**What is needed:**
Copy only what lies from the line containing "Switch to the Graphics category" through the line containing "Dismiss the install dialog via Cancel" in the entries below, keeping both end lines exact and dropping every picture.

**Pixel coordinate grounding data:**
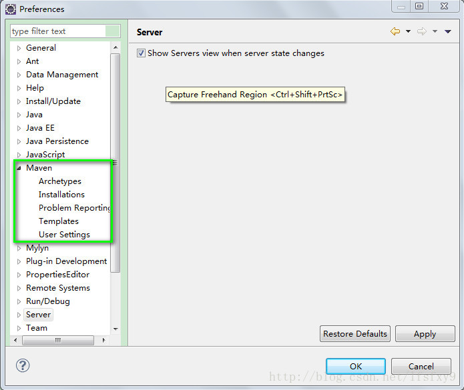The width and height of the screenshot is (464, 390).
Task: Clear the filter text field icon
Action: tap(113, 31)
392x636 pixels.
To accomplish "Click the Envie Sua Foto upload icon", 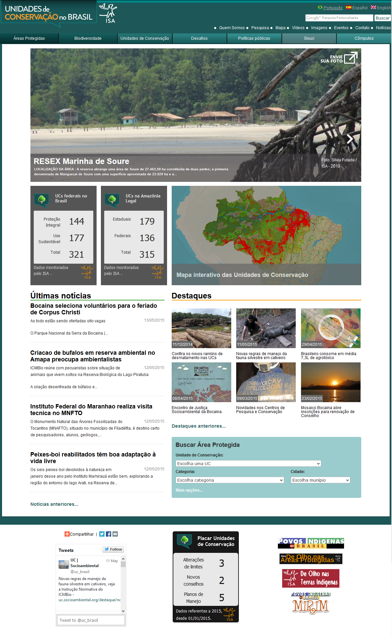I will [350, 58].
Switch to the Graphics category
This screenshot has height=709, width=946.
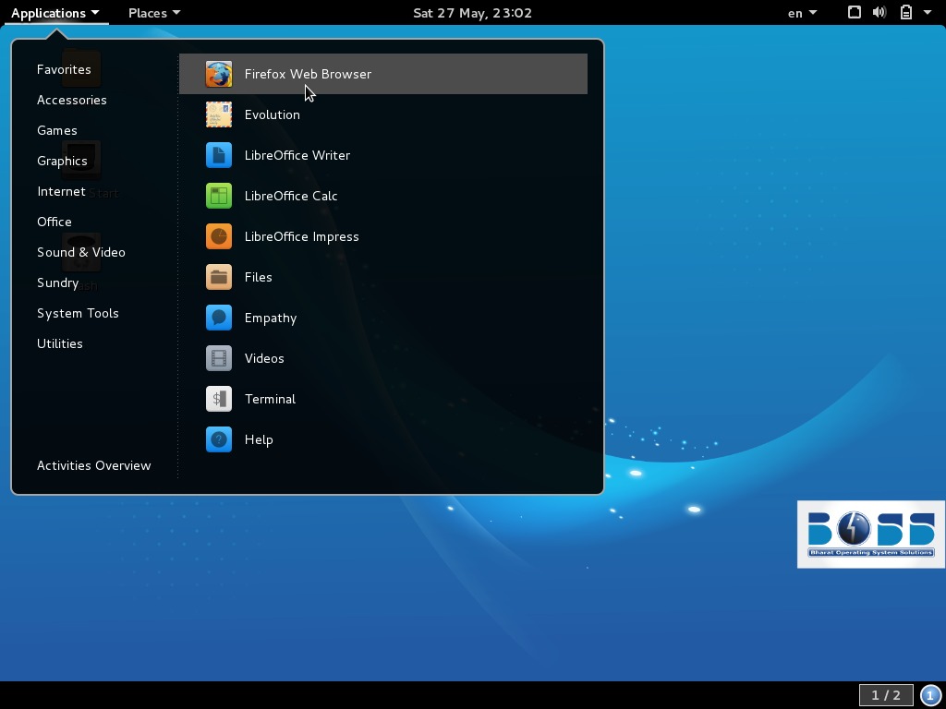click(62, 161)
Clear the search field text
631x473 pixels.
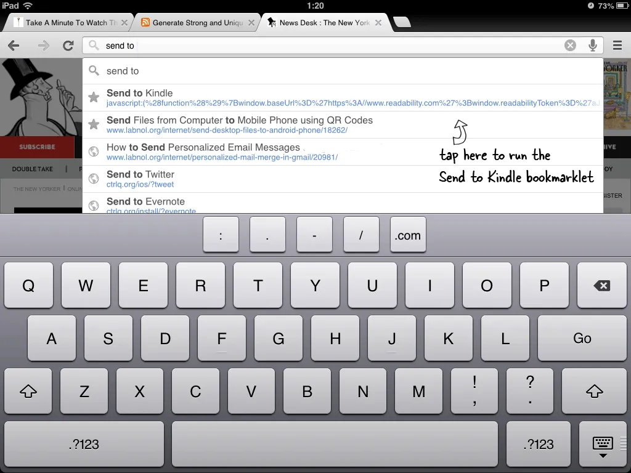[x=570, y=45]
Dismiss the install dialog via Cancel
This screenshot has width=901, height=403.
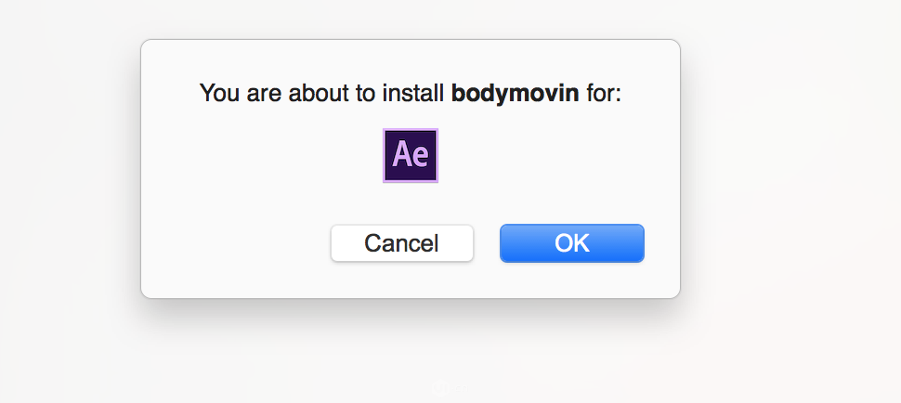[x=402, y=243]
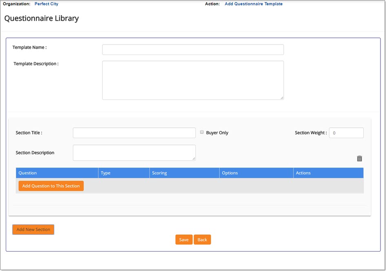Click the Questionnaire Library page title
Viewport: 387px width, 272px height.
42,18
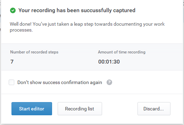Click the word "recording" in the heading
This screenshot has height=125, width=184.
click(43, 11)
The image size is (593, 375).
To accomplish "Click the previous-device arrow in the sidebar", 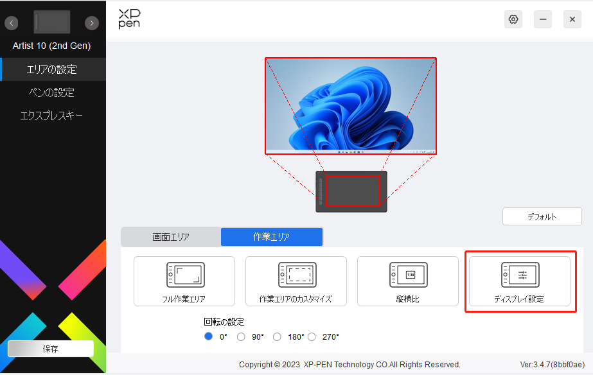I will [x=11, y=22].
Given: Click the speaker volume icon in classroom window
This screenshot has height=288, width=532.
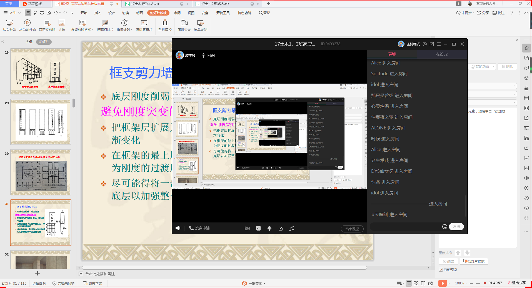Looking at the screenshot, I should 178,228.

**Your response:**
Switch to the Graphics category
This screenshot has height=709, width=946.
click(62, 161)
Clear the search field text
631x473 pixels.
[x=570, y=45]
Dismiss the install dialog via Cancel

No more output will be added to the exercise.